Competition concerns in retail investment software merger

Legal | Mergers & Acquisitions | South East | Technology

Following an in-depth investigation, the Competition and Markets Authority (CMA) has provisionally blocked the merger of tech firms FNZ and GBST.

FNZ purchased GBST in November 2019, and both companies have a significant presence in the UK. They are two of the leading suppliers of retail investment platform solutions in the UK.

Following its in-depth ‘Phase 2’ investigation, the CMA has provisionally found that FNZ’s purchase of GBST could result in a substantial lessening of competition. This could lead to UK consumers who rely on investment platforms to administer their pensions and other investments facing higher costs and lower quality services.

The merged business would be by far the largest supplier in the UK, holding close to 50% of the market. Although there are differences in the business model that the two companies use, with FNZ providing an integrated software and servicing solution and GBST being a software-only provider, the CMA provisionally considers that they compete closely in a concentrated market in which there are few other significant suppliers.

In particular, the CMA’s investigation found that FNZ and GBST have competed consistently against each other in recent tenders to supply major investment platforms in the UK and that customers view them as close alternatives.

The investigation provisionally found that the merged business would face limited competition, with only one other supplier (Bravura) offering similar capabilities. Switching retail investment platform solutions is an expensive and complex process. The reluctance of customers to change suppliers, as a result of the risks involved, can make it difficult for smaller or less well-established firms (including suppliers active outside the UK) to enter or scale up in the UK.

In reaching this provisional decision, the CMA analysed a wide range of evidence looking at how closely these firms compete, including tender data and the companies’ internal documents. It also engaged with customers, competitors, and other stakeholders to inform its findings.

The CMA has set out potential options for addressing its provisional concerns, which include requiring FNZ to sell all or part of GBST. Views are invited on the provisional findings by 25 August 2020 and on the notice of possible remedies by 18 August 2020.

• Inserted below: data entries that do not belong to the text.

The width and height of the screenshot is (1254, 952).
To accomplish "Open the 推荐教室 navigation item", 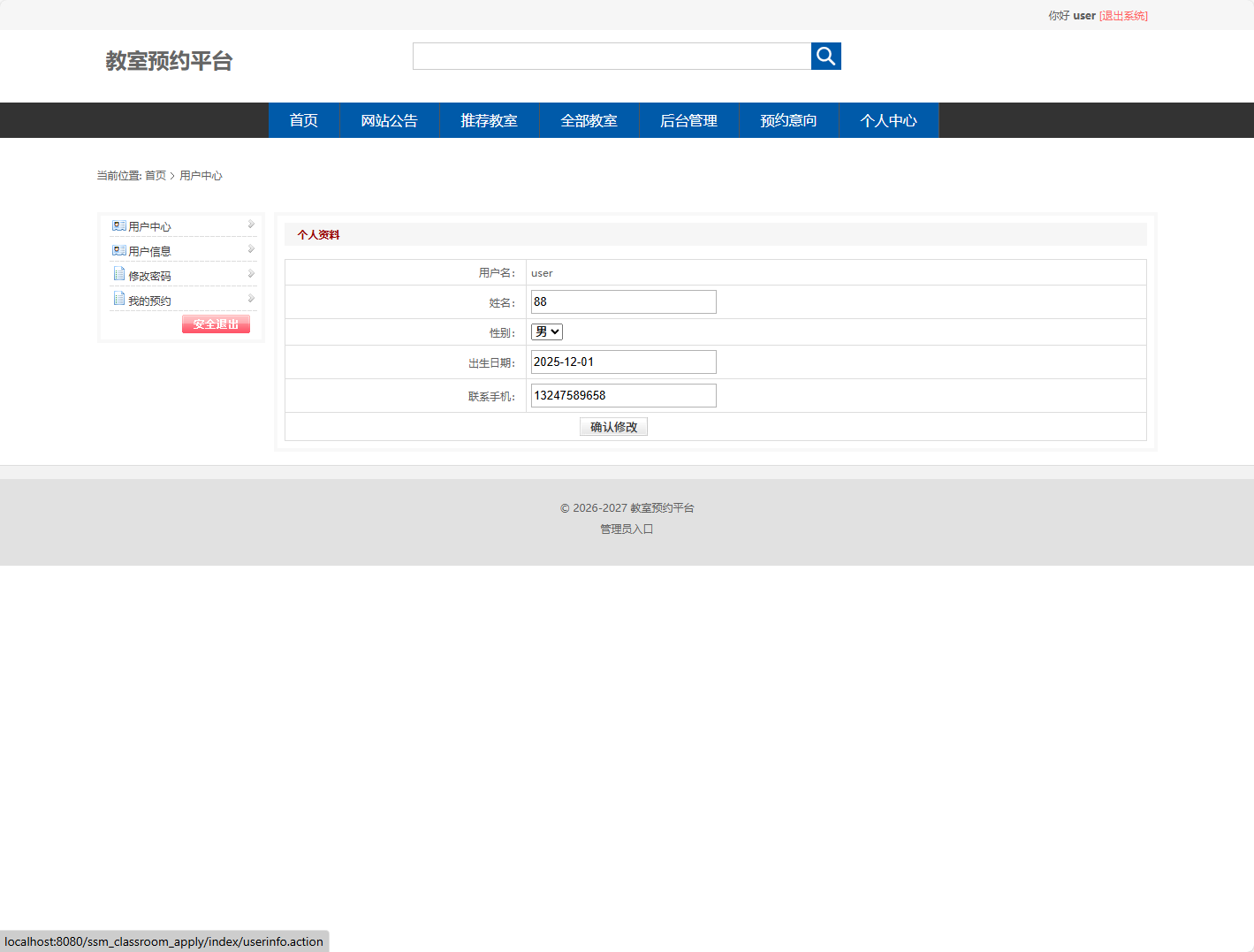I will pyautogui.click(x=489, y=120).
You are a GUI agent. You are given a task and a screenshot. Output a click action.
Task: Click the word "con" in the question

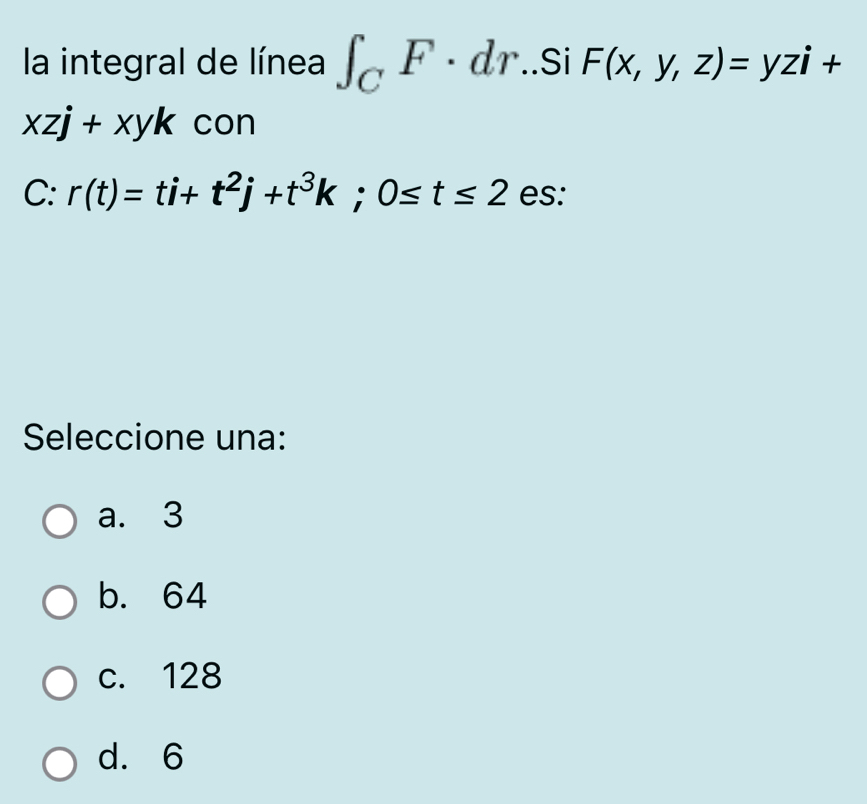point(225,125)

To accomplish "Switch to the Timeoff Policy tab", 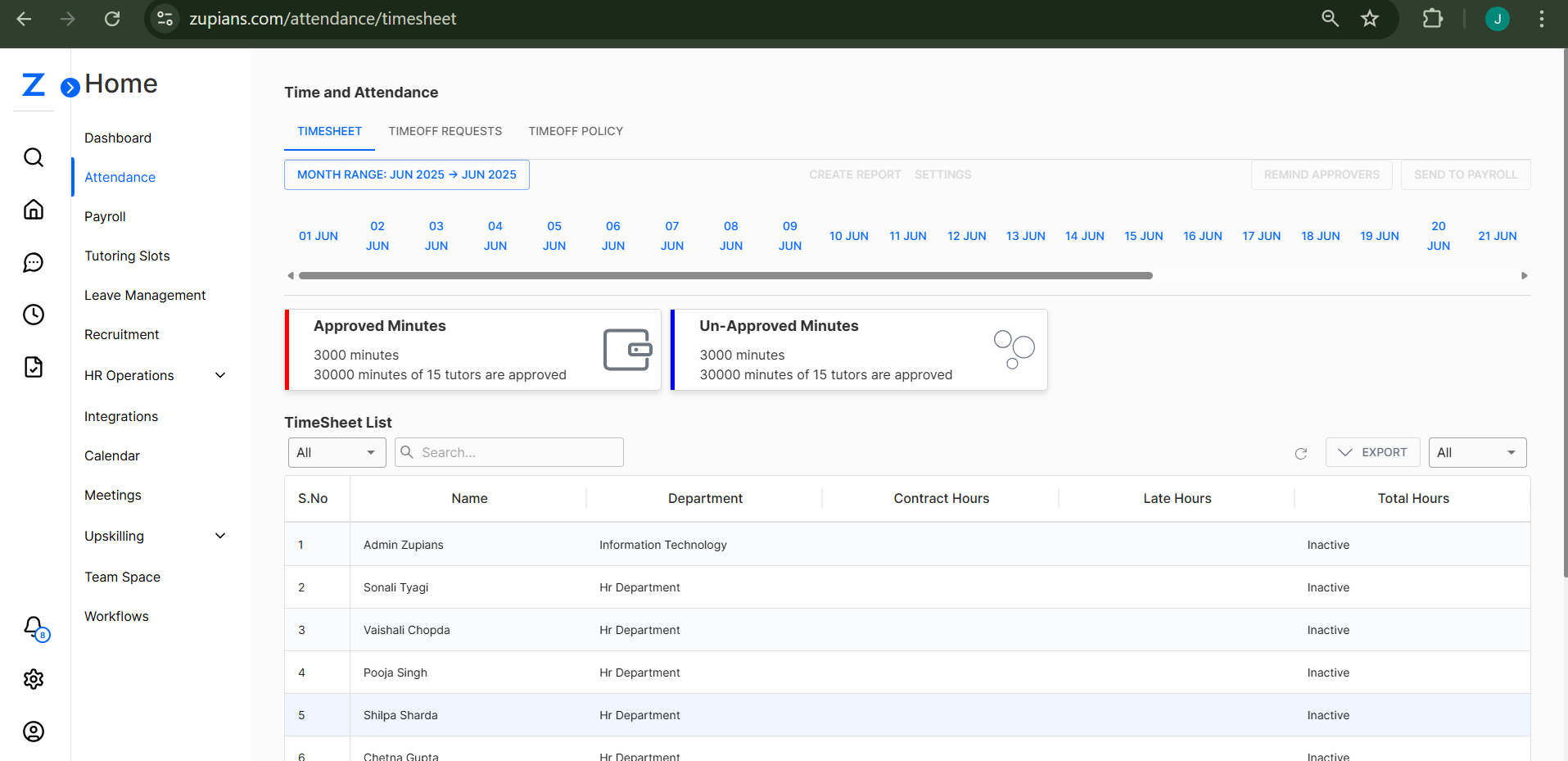I will tap(576, 131).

Martin Coleman, Chair of the CMA inquiry group, said: “The evidence we’ve seen so far consistently points in the same direction – that FNZ and GBST are two of the leading suppliers within this market and compete closely against each other. That’s why we’re concerned that their merger could lead to investment platforms, and therefore indirectly millions of UK consumers who hold pensions or other investments, facing higher fees and lower quality services. We’re now inviting comments on our provisional findings and possible remedies.”